Tayari's Blog: How To Crash a Ball: A Primer

Posted by TayariJones on January 21, 2009 08:31 AM
Filed under D.C. Diaries

Disclaimer: Tayari Jones is not suggesting that she has ever attended any event to which she has not purchased a ticket. She is a writer and this is merely a work of imagination.

A lot of people were wheeling and dealing to get tickets to various inaugural balls. Well, as we start planning for inauguration 2013, I would like to present this handy five point guide for getting into events to which you have not been explicitly invited. In other words this is what you do when don't exactly have your ticket situation sorted out.

  • Know Somebody. You’ll be way more successful in getting into a ball if you know someone on the inside who will be willing to vouch for you once you make it past the monitors.

  • Crashers Can’t Be Choosers. To successfully crash an inaugural ball, you need to laid back about which ball you go to. I’d say give yourself a list of three places you’d like to be and then head out. If you have your heart too set on one particular ball, you’ll be way too determined for the easy-going persona of the successful ball crasher.

  • Blend. Try and pick a gathering that you basically look like you belong to. I probably wouldn’t try and crash the “Tuxedos and Cowboy Boots” ball, because, well, I’m me. (I thought about crashing the google ball, but the invitations were barcoded.

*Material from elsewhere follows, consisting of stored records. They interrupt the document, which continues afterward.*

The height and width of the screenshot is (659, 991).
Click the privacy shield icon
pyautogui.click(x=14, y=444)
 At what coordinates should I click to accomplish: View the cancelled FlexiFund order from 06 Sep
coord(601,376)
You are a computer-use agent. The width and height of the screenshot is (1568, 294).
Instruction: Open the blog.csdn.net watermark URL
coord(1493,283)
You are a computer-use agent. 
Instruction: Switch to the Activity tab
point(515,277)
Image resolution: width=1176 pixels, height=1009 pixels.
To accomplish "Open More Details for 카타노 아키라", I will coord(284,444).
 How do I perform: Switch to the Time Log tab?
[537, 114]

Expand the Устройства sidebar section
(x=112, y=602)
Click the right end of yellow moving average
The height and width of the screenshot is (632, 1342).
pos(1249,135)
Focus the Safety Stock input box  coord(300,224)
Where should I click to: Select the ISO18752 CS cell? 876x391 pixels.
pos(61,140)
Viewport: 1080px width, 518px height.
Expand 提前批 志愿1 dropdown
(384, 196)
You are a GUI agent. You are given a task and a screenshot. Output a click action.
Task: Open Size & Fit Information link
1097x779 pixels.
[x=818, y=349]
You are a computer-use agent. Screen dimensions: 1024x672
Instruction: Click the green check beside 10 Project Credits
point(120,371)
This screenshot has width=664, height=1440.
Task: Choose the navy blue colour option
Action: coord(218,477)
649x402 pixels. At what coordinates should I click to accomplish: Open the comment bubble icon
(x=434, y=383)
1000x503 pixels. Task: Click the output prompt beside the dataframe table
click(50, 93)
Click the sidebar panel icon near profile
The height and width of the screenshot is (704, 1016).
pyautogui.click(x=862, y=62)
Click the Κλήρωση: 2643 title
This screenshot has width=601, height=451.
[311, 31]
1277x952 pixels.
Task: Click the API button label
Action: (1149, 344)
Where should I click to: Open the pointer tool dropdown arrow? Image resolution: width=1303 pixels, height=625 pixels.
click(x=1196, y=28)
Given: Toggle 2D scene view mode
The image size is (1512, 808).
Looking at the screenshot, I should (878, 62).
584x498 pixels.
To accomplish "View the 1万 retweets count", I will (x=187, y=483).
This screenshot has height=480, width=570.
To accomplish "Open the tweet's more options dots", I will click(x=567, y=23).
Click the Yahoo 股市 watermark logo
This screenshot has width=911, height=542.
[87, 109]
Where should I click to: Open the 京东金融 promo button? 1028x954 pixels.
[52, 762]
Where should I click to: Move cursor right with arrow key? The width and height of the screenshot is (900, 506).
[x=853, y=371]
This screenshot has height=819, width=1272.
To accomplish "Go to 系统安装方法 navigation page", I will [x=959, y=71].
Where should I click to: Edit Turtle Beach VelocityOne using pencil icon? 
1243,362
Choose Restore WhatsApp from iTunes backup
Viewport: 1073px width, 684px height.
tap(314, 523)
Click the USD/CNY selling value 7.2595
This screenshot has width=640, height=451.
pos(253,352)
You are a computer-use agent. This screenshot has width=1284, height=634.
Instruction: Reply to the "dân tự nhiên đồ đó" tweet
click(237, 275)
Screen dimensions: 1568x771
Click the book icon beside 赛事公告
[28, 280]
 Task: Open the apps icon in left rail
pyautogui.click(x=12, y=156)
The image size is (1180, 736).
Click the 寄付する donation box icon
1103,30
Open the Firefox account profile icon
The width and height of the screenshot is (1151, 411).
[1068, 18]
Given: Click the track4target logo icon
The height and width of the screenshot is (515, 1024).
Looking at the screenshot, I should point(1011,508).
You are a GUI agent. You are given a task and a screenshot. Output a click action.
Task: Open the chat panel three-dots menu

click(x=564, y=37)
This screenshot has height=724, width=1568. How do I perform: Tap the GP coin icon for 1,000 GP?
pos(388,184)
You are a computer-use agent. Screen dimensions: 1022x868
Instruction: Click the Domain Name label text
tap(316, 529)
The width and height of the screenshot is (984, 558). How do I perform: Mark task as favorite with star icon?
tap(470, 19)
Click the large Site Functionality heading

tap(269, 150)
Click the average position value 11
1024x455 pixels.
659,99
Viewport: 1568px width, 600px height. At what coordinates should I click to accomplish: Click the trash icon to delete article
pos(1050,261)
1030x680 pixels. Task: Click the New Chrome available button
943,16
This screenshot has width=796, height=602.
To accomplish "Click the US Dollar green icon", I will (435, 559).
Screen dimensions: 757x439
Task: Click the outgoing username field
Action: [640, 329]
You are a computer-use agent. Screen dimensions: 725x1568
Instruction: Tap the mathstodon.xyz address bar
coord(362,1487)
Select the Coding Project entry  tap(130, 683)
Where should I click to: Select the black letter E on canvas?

That technology intimidated me.) If you are ball crashing in an environment in which you are pretty comfortable, you can achieve the I’m-Supposed-To-Be-Here attitude which will discourage anyone from asking to see your ticket.

  • Gussy Up. If the monitor likes your dress, s/he is way less likely to hassle you.

  • Be Discreet. Please don’t crash a ball and tell everyone that you did it! There will be people in attendance who paid good money for those tickets and they do not want to see you gloating while scarfing down a plate of lamb chops.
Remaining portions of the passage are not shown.